Wenn es, wie die Irrlehrer in Korinth lehrten, keine Auferstehung gibt, so Paulus in V. 14, „ist unser Glaube vergeblich“; er ist eine leere, wertlose Sache. So sagt er hier, dass das Evangelium die Errettung sichert, wenn der Glaube nicht wertlos ist.
— Charles Hodge, Erster Korintherbrief, S. 312.
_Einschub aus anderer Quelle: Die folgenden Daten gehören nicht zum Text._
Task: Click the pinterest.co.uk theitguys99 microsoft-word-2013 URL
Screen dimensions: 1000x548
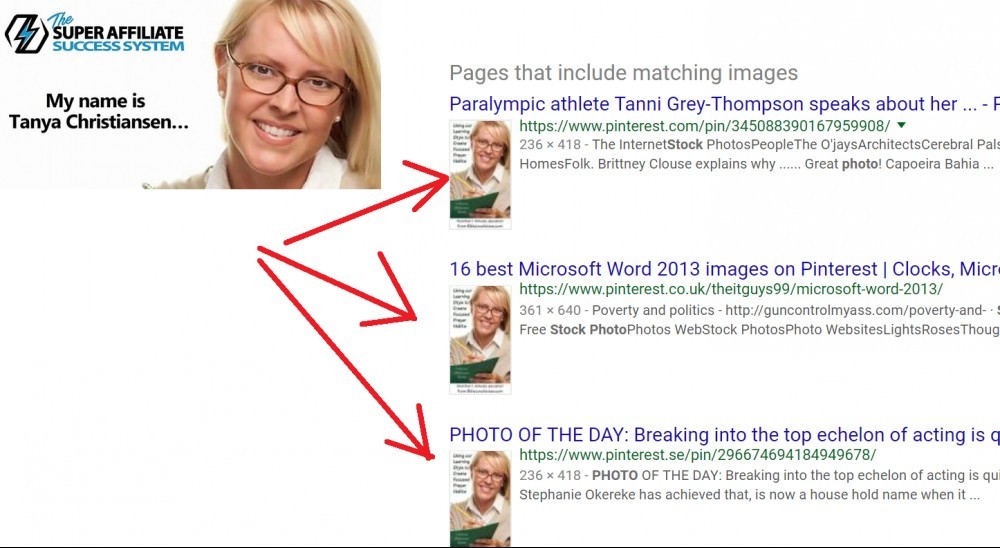Action: click(731, 289)
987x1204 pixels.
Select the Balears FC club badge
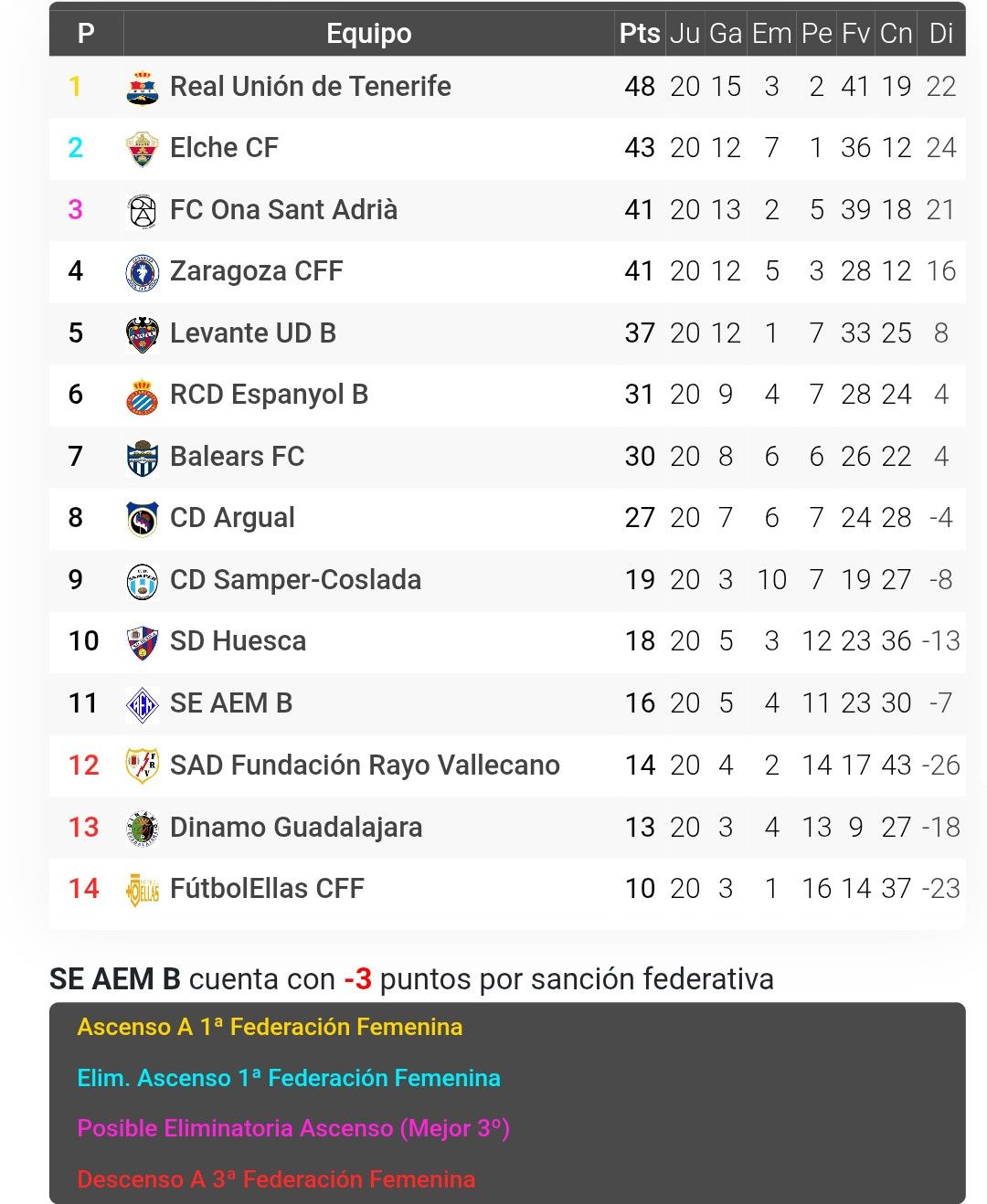click(142, 458)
Abschließend möchte ich anmerken, dass ich nicht mit der Ansicht vieler Ausleger übereinstimme, dass sich die Worte durch die auch ihr gerettet werdet, wenn ihr das Wort festhaltet, das ich euch verkündigt habe“ auf die Wiedergeburt und die so genannte Lehre vom “Beharren der Heiligen“ beziehen. Die Worte ihr werdet gerettet“ stehen im Präsens. Wörtlich heißt es: durch die ihr [kontinuierlich] gerettet werdet…“.
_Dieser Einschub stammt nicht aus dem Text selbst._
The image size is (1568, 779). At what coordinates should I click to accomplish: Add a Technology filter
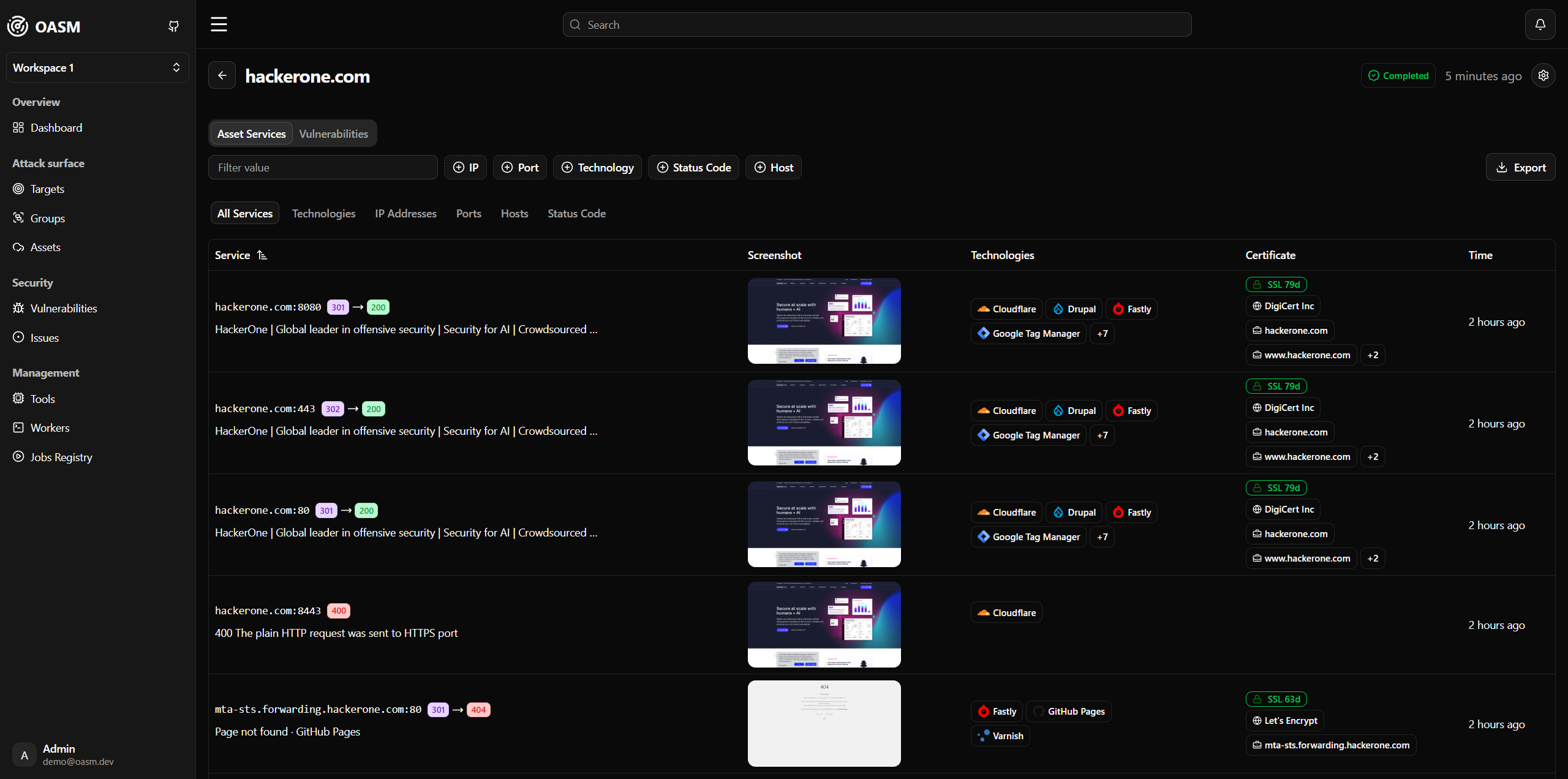597,167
Vergleichen Sie 1. Kor 15,2 mit Eph 2,5.8 und den Worten „ihr seid errettet“. Beide stehen im Passiv Präsens. Aber das erste ist das sogenannte Vorgangspassiv (mit „werden“ gebildet), das zweite das Zustandspassiv (mit „sein“ gebildet). Letzteres bezieht sich auf den (permanenten) Zustand nach der Wiedergeburt. Im ersten Fall ist das nicht so.
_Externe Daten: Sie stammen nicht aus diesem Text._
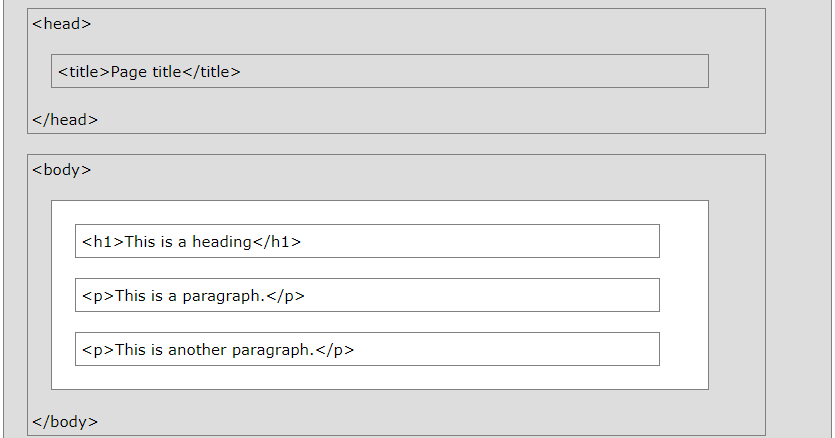Viewport: 835px width, 438px height.
Task: Click the </p> tag after "This is a paragraph."
Action: pyautogui.click(x=285, y=295)
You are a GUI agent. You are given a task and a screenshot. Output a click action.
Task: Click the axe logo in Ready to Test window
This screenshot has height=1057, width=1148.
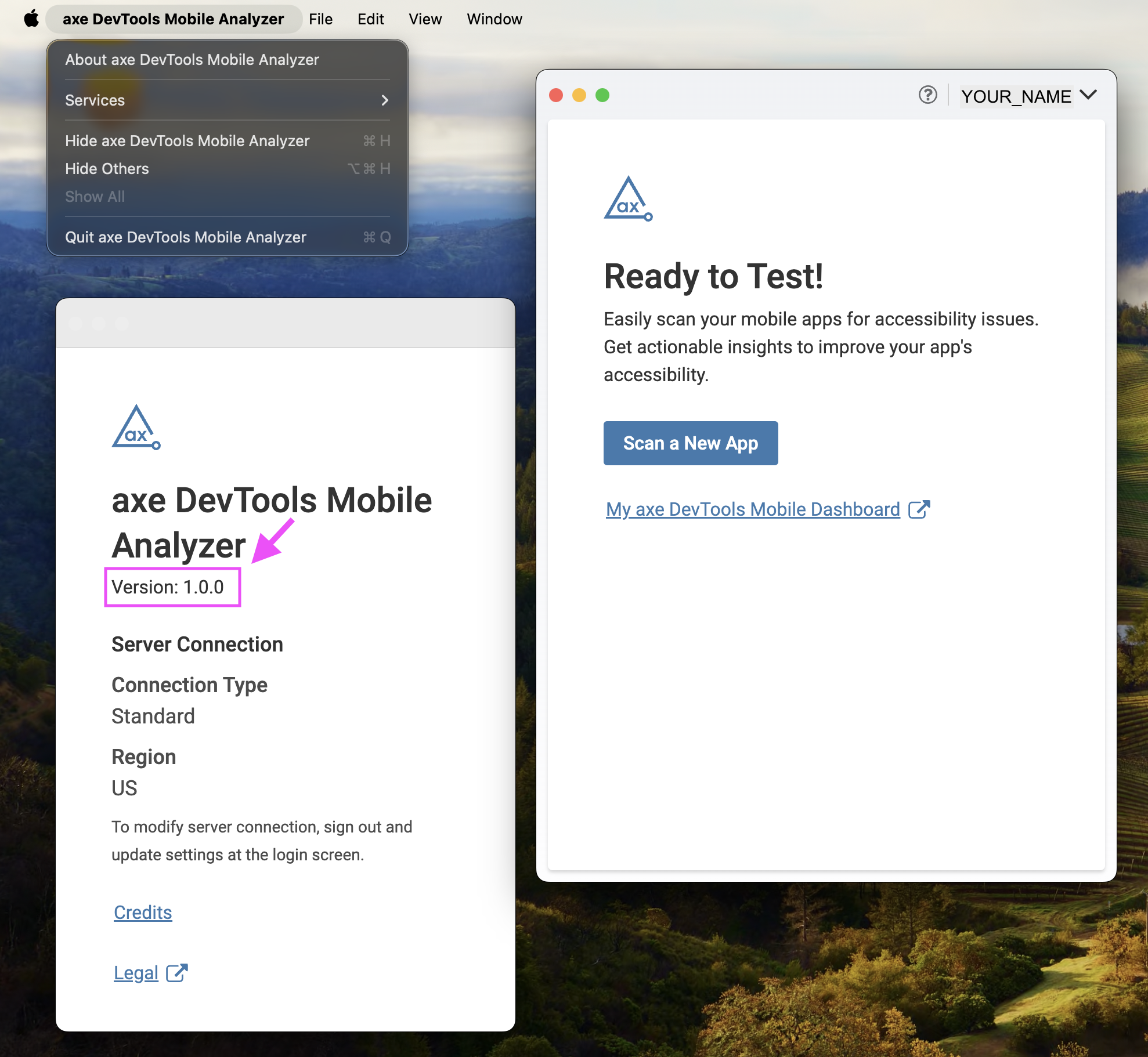[628, 199]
Die Errettung im Vorgangspassiv („werden-Passiv“) in 1. Kor. 15,2 ist die Heiligung, das geistliche Gesundwerden, wie auch in 1. Kor. 3,15 und 5,5 (obwohl sich diese beiden Stellen auf ein Erscheinen, im gesunden geistlichen Zustand, vor dem Richterstuhl Christi [Bema] beziehen [βῆμα, Gericht für Gerettete]).
Um geistlich gesund zu sein, müssen die Gläubigen an der Botschaft des Evangeliums festhalten, an der guten Nachricht, dass Jesus am Kreuz für unsere Sünden gestorben ist, begraben wurde, von den Toten auferstanden und vielen Zeugen erschienen ist (1. Kor. 15,3-11). Dass das Abendmahl ein zentraler Bestandteil des christlichen Gottesdienstes ist, unterstreicht diesen Punkt.
Dwight Hunt schreibt:
Außerdem ist es das Evangelium, durch das auch [die Gläubigen] gerettet werden, wenn [sie] an diesem Wort festhalten. Diese Aussage unterstreicht die Tatsache, dass das Evangelium mehr beinhaltet als die Rechtfertigung, die ewiges Leben hervorbringt; es beinhaltet auch eine tägliche Heiligung (gerettet werden), wenn die Gläubigen an dem Wort festhalten (oder darin bleiben) (vgl. Joh 8,31-32; Röm 1,15; 10,9; 1 Kor 15,2; Gal 2,20; Eph 2,10; Jak 1,21). Dieser tägliche Heiligungsprozess steht im Zusammenhang mit der Qualität des Lebens, das der Christ in der Ewigkeit verbringen wird (3,9-15; Lk 19,11-27; Röm 8,16-17; 2 Petr 1,10-11).